« Ô nuit ! Ô rafraîchissantes ténèbres ! Vous êtes pour moi le signal d’une fête intérieure, vous êtes la délivrance d’une angoisse ! Dans la solitude des plaines, dans les labyrinthes pierreux d’une capitale, scintillement des étoiles, explosion des lanternes, vous êtes le feu d’artifice de la déesse Liberté !
Crépuscule, comme vous êtes doux et tendre ! Les lueurs roses qui traînent encore à l’horizon comme l’agonie du jour sous l’oppression victorieuse de sa nuit, les feux des candélabres qui font des taches d’un rouge opaque sur les dernières gloires du couchant, les lourdes draperies qu’une main invisible attire des profondeurs de l’Orient, imitent tous les sentiments compliqués qui luttent dans le cœur de l’homme aux heures solennelles de la vie. ».
Charles Baudelaire, « Le Crépuscule du soir », Le Spleen de Paris, 1869.
Une époque nouvelle
« Nous arrivâmes à Paris Au moment où l’on affichait la mobilisation Nous comprîmes mon camarade et moi Que la petite auto nous avait conduits dans une époque Nouvelle Et bien qu’étant déjà tous deux des hommes mûrs Nous venions cependant de naître »
Guillaume Apollinaire, « La Petite auto », Calligrammes, 1918.
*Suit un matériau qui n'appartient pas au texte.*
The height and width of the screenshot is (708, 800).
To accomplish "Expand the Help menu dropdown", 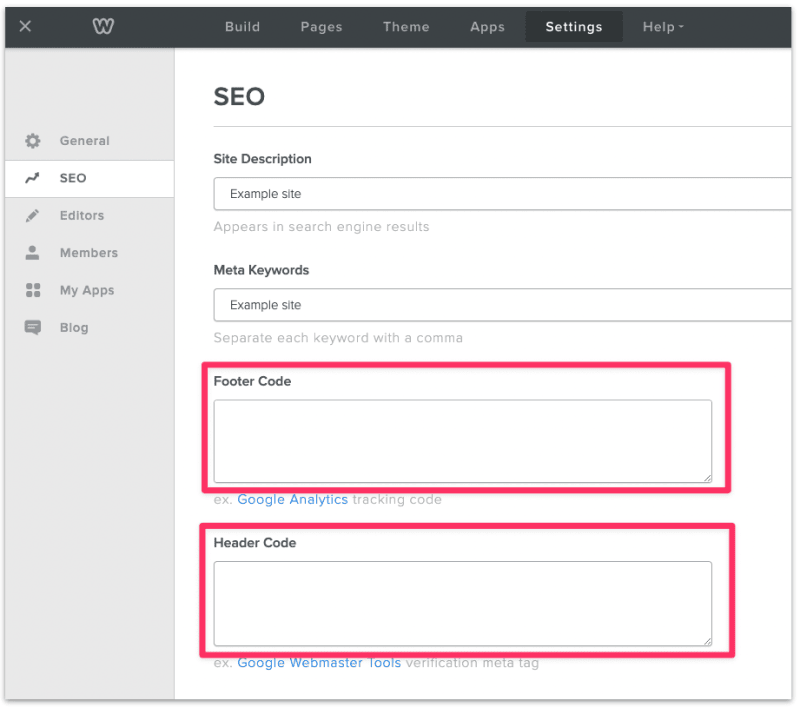I will click(x=662, y=27).
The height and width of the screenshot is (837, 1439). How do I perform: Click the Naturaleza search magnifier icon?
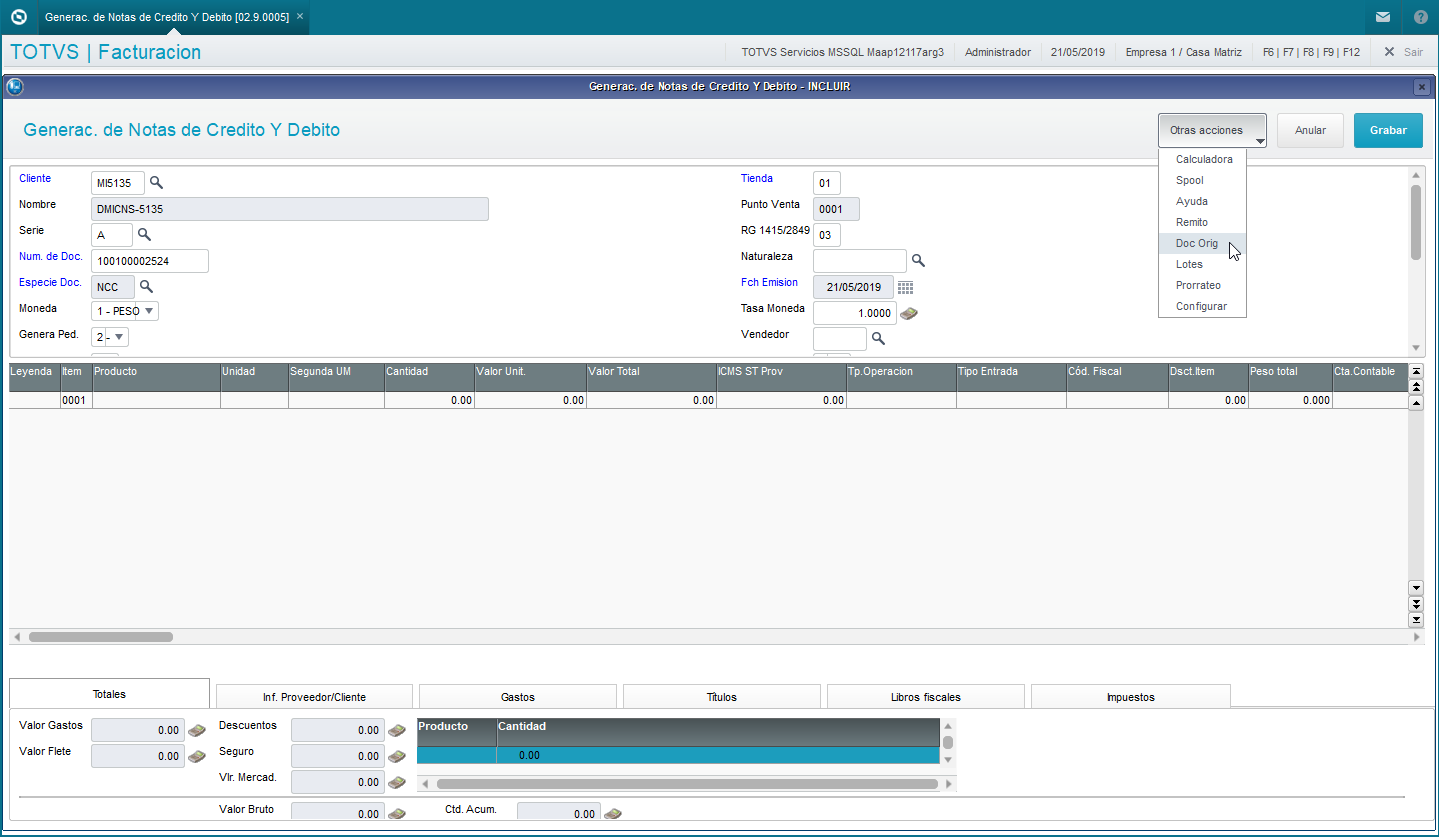tap(919, 261)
Amoureux de vivre à en mourir
« Ils étaient vingt et trois quand les fusils fleurirent Vingt et trois qui donnaient leur cœur avant le temps Vingt et trois étrangers et nos frères pourtant Vingt et trois amoureux de vivre à en mourir Vingt et trois qui criaient la France en s’abattant. »
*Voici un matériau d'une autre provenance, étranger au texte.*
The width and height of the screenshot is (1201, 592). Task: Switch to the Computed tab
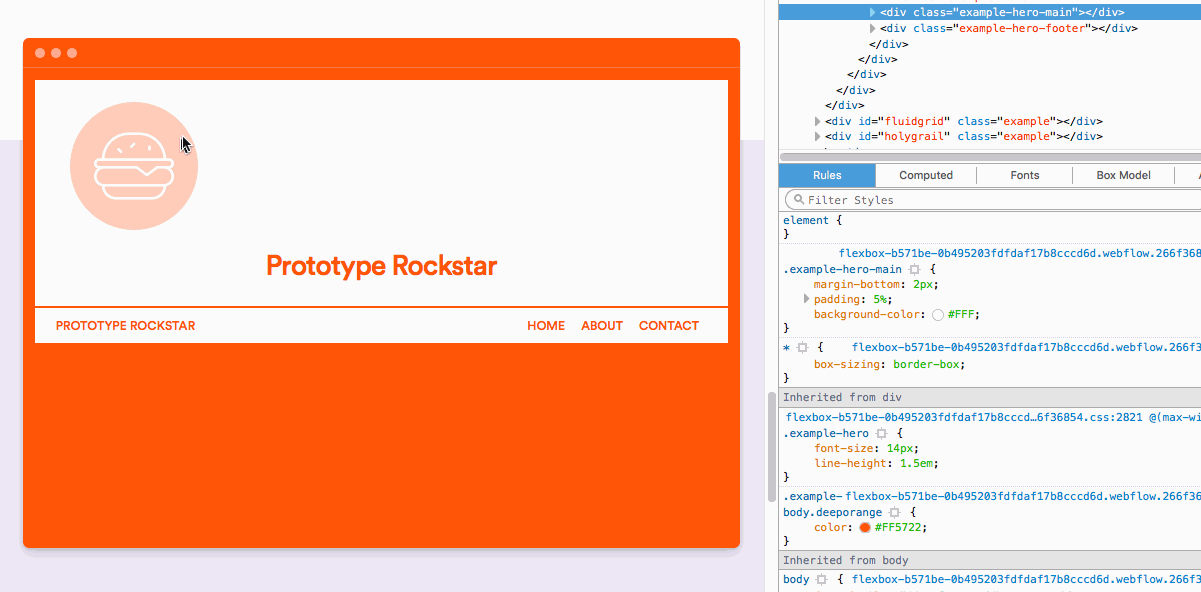pyautogui.click(x=926, y=175)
Louis Aragon, « Strophes pour se souvenir », Le Roman inachevé, 1956.
Huile de vie
« New York ! je dis New York, laisse affluer le sang noir dans ton sang Qu’il dérouille tes articulations d’acier, comme une huile de vie Qu’il donne à tes ponts la courbe des croupes et la souplesse des lianes. »
Léopold Sédar Senghor, « New York », Éthiopiques, 1956.
Ma plume dans l’asphalte
« Je trempe ma plume dans l’asphalte, il est peut-être pas trop tard Pour voir un brin de poésie même sur nos bouts de trottoirs Le bitume est un shaker où tous les passants se mélangent Je ressens ça à chaque heure et jusqu’au bout de mes phalanges Je dis pas que le béton c’est beau, je dis que le béton c’est brut Ça sent le vrai, l’authentique, peut-être que c’est ça le truc. »
Grand Corps Malade, « Enfant de la ville », album Enfant de la ville, 2008.